If you’re starting out in your own business or as a freelancer, it can really help you to define your service by writing an “elevator pitch”. An elevator pitch is simply a 30 to 60 second summary of what you do. When you have it locked and loaded you can rhyme it off at networking events, when you meet potential clients, and as part of your intro’ if you do video content or livestreams. Your pitch is like your verbal business card. In this post, we’re going to look at a really simple formula to write your own.
When I was starting out with Claire Creative, I was offering a lot of different services and the question “So, what do you do”, sometimes turned into a long-winded explanation and list of services.
My Old version
“I studied graphic design and now I help people make their websites. I’m proficient in Photoshop and InDesign and Illustrator. My clients often need logos and style guides so I do that too when they need it. I can also do email marketing, mostly with MailChimp and MailerLite. And then most people want ways to build traffic to their website. And sometimes people need help with writing content and I help with that too. I mostly use WordPress and Squarespace. Then sometimes I offer training on how to use that website and set up basic SEO…and..err.”
It’s not so bad, but it sounds like a list of tasks rather than a fully thought out service. It made me look like a beginner, which I was, but when I realised the importance of that first impression, I got to work on a more cohesive way to express the value of what I had to offer.
I’m not saying you need to turn into a salesperson whenever you meet someone new, but it’s really handy to have an elevator pitch ready to roll to avoid ‘umms and ‘errs when you’re asked what you do. When I wrote my own, it actually helped me to define the service I was offering. It pushed me to consider the services that I actually wanted to offer and who I really preferred to work with. Let’s look at the elevator pitch format.
5 steps to your perfect elevator pitch
- Who do you work with?
- What service do you provide?
- How do you provide that service?
- What is your unique selling point (USP) (what makes you different to others in the same field)
- What problem are you solving for customers?
So you can see that it’s not just about the work you do, but who you work with and how you work! If you’re not sure who your clients are, pop over to the Digital Strategy article and fill out the worksheets.
The improved version
(Who:) I help creative solopreneurs (service:) to make more money doing the work they love (how:) by creating a digital strategy that aligns with their natural strenghts and core values. (USP:) My approach to digital strategy is to do less, better. I help my clients to focus on actions that are come naturally to them and help them to connect with the people who need their services in a way that makes them think: “This is exactly what I’ve been looking for.” (problem solved) So instead of getting overwhelmed by shiny ideas, tech’ and marketing actions that feel wrong, they get to show up online in a way that feels right and really connects with the people they want to work with. Which means they get to focus on the work they set out to do in the first place, and make more money doing it.

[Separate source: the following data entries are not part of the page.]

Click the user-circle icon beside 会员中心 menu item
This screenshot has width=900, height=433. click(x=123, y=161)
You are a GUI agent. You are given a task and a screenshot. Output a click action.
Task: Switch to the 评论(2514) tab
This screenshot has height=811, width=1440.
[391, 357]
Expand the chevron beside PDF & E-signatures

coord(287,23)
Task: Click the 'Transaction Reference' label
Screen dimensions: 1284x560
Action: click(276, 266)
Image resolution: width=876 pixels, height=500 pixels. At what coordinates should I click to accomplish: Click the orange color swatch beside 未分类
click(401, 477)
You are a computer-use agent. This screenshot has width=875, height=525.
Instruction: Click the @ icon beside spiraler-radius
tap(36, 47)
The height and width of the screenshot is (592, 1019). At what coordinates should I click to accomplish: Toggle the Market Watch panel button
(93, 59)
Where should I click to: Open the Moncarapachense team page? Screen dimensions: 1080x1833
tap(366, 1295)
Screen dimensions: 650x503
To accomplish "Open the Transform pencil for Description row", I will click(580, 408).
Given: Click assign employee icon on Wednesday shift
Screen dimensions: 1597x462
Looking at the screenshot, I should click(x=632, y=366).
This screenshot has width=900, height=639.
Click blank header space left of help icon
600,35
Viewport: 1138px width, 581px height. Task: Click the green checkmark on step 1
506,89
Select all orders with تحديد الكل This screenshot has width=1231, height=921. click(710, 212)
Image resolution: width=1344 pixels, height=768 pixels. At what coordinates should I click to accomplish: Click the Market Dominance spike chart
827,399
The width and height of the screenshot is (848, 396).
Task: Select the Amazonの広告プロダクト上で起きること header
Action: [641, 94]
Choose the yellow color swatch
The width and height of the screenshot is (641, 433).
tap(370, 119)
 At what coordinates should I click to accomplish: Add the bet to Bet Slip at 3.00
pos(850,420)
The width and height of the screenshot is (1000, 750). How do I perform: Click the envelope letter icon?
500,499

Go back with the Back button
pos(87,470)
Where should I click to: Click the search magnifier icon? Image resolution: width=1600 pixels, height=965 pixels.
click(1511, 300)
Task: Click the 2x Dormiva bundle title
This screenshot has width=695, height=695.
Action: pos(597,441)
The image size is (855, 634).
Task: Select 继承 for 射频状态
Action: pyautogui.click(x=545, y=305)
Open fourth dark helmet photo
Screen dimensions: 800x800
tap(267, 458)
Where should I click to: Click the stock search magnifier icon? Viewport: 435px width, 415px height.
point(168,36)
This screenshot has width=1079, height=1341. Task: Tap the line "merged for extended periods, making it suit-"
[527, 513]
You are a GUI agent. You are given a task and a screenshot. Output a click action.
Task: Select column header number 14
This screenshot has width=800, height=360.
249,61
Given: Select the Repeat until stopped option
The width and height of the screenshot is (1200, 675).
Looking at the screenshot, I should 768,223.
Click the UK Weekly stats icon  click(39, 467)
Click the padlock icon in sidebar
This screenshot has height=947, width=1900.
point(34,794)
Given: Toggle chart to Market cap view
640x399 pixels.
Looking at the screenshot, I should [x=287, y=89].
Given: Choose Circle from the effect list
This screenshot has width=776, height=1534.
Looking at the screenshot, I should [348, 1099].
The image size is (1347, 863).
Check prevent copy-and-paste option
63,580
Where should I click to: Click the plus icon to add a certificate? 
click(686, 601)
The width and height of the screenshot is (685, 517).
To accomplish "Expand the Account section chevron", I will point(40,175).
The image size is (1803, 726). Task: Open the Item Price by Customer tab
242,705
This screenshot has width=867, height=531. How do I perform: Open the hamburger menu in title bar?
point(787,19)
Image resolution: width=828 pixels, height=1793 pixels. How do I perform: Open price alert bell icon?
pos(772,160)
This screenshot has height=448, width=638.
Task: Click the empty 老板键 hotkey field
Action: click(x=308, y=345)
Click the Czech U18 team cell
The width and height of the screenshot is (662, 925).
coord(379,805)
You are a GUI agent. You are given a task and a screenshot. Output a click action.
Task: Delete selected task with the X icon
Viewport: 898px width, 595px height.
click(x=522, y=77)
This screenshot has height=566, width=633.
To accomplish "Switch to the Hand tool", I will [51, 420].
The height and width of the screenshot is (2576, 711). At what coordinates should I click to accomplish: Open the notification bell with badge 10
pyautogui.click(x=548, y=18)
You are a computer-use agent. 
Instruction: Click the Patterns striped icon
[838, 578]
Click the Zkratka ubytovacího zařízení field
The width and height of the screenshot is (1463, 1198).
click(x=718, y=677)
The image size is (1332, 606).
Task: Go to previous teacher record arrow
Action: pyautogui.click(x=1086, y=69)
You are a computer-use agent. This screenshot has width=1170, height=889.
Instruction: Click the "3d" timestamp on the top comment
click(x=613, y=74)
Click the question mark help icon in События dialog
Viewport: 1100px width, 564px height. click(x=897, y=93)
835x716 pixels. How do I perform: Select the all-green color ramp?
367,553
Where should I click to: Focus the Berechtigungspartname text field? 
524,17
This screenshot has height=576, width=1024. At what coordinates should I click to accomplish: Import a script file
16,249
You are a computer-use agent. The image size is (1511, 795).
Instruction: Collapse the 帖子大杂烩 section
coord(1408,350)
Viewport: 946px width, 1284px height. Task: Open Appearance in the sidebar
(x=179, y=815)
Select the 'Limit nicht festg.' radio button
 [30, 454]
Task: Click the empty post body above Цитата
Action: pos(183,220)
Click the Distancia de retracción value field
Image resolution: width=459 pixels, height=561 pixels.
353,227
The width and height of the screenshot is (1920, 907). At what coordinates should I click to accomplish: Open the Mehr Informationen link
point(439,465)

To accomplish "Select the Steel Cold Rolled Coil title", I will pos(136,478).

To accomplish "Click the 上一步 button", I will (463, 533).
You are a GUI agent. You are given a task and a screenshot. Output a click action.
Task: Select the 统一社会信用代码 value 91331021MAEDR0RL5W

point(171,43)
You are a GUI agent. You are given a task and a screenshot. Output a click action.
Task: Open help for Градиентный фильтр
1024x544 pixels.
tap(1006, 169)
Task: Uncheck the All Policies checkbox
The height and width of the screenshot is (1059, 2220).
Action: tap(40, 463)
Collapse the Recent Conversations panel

Isn’t that much better? Obviously, I don’t recite this word for word like a robot, that’d be weird. Instead, I have these elements ready to use so I don’t get tongue-tied and end up sounding unprofessional and boring.
Other elevator pitch tips
- Know exactly what you want to say
- Write out a long list of words you can use to describe your service, which can be used to vary your pitch
- Consider who you’re talking to – the tone will vary in different situations
- Try to avoid technical terms and jargon
- Keep it short, but not so short that there’s nothing to talk about
- Vary it. Don’t get bored of your own speech, mix it up depending on who you’re talking to, just be sure to include the main ingredients
- Think of a follow-up question to keep the conversation going. This applies to your spoken and written pitch
- Practice it. Ask a friend if it makes sense to them. Sometimes when you’re too close to the subject, it helps to get an outside opinion.
Take action now:
Isn’t the term ‘elevator pitch’ totally out of date though?
In the years I’ve been in business the term ‘brand messaging’ has really taken over from ‘elevator pitch’. I don’t tend to get too caught up in jargon, but in this case, it’s worth pointing out that your message is actually an asset in your collection of brand elements. Being able to articulate your message and communicate the purpose of your service is vital no matter what you call it. If you’re working on it the online resources are more likely to refer to it as a ‘brand message’ than an ‘elevator pitch’. Like my post here: Create a crystal clear message and attract droves of ideal clients
Just thought I’d mention it 🙂
Using your elevator pitch on your website
A more lengthy, detailed version of your elevator pitch can be used on your website. Especially your Services page and your About page. Having your pitch written out in full can help you to compose text throughout your site.
When writing your pitch text, do a big brainstorm page with all the vocabulary associated with what you do. If you make this list of keywords and phrases when defining your pitch, you can refer back to it as the SEO vocabulary set for the site.
Using your pitch text as a reference when writing your website copy and even social media posts will help you to stay true to your audience and your brand message.
So take your time, give it a test run and be sure to optimize your site and all your social profiles. I promise you, you’ll start to get positive feedback and, even more business leads because your audience will know for sure what you do and they’ll be reassured that your service is perfect for them.